> What you have to do: Set down the records once more, please, exactly and with the pictures left out.

> Data for this task:
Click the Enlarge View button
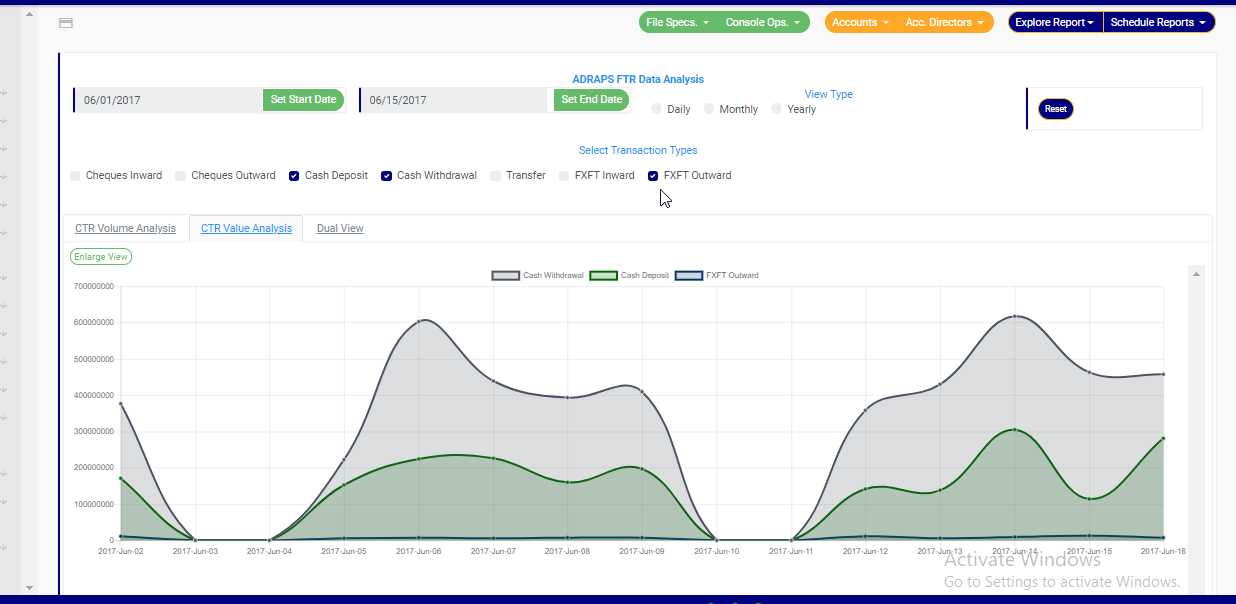The height and width of the screenshot is (604, 1236). point(101,257)
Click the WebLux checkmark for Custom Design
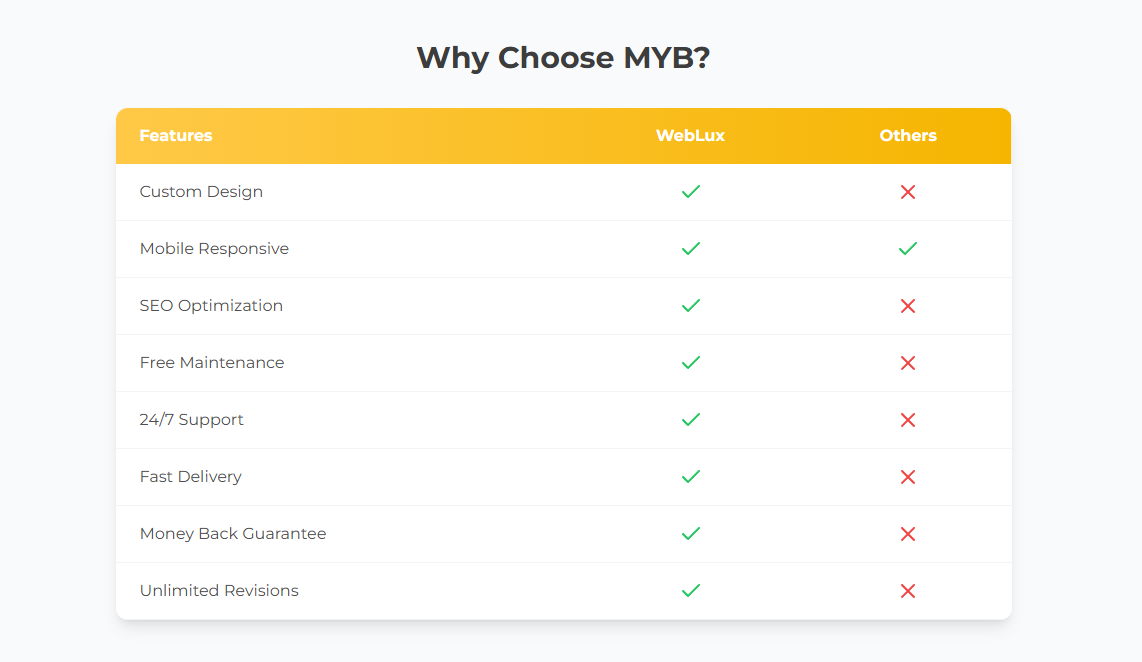The height and width of the screenshot is (662, 1142). tap(690, 192)

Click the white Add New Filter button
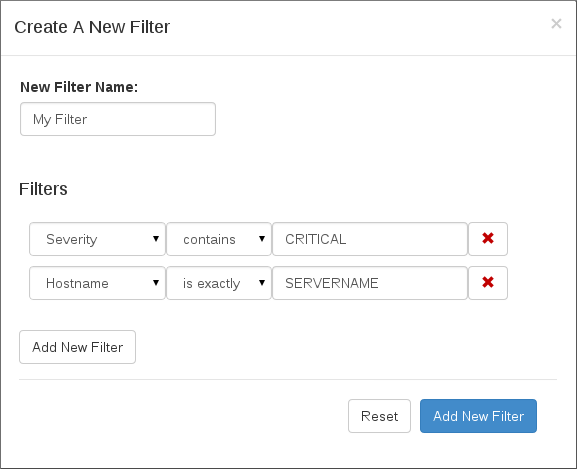(x=77, y=347)
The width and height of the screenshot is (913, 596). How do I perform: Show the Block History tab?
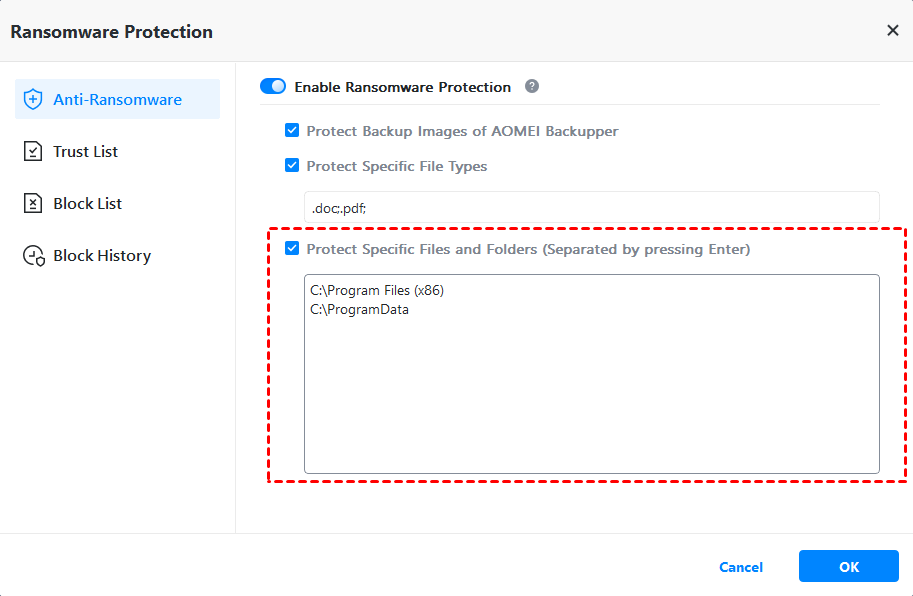(x=102, y=256)
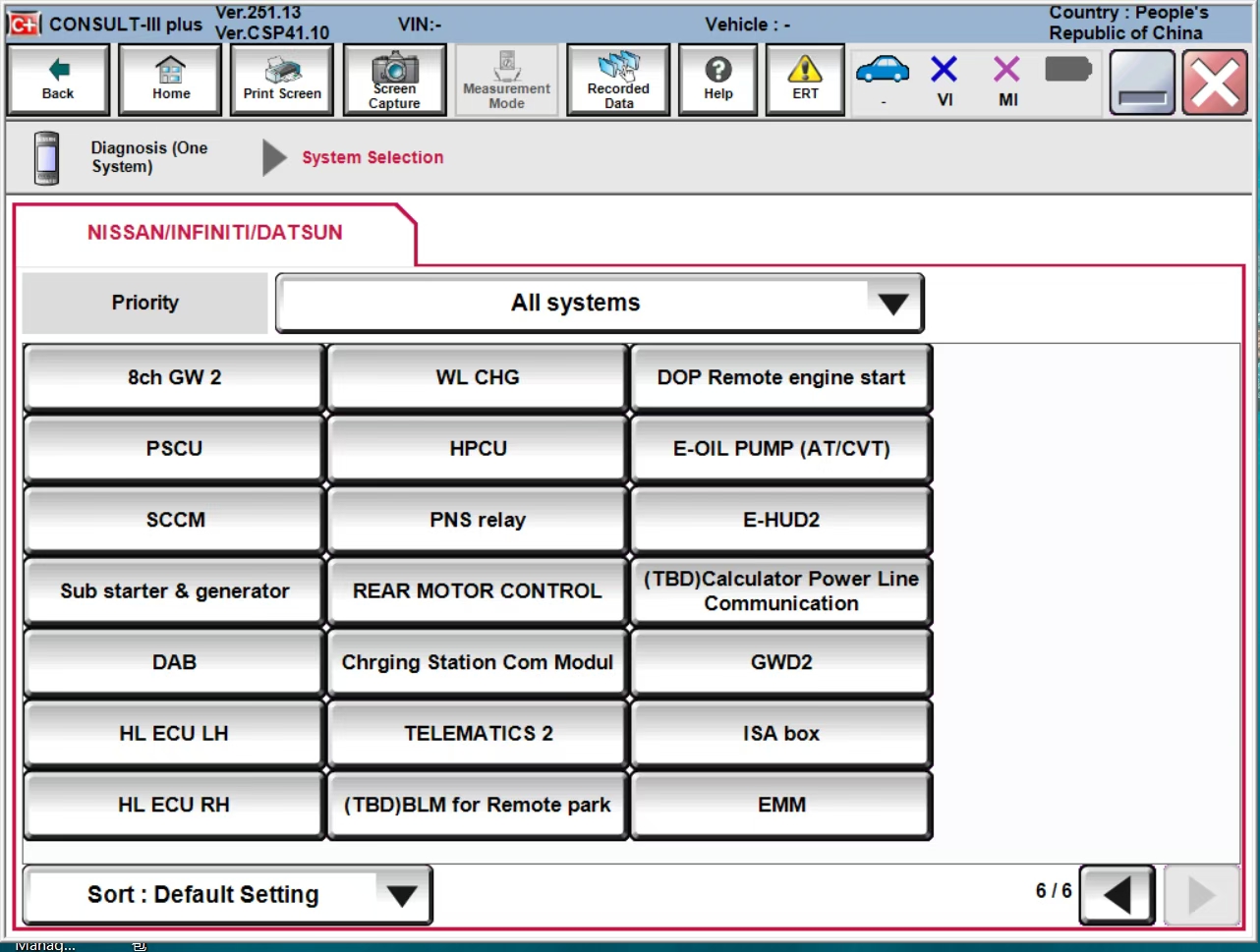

> Completed exercise:
Click the Enlarge View button
The height and width of the screenshot is (604, 1236). point(101,257)
Click the WebLux checkmark for Custom Design
The height and width of the screenshot is (662, 1142). tap(690, 192)

Click the white Add New Filter button
(x=77, y=347)
The width and height of the screenshot is (913, 596). How do I perform: Show the Block History tab?
(x=102, y=256)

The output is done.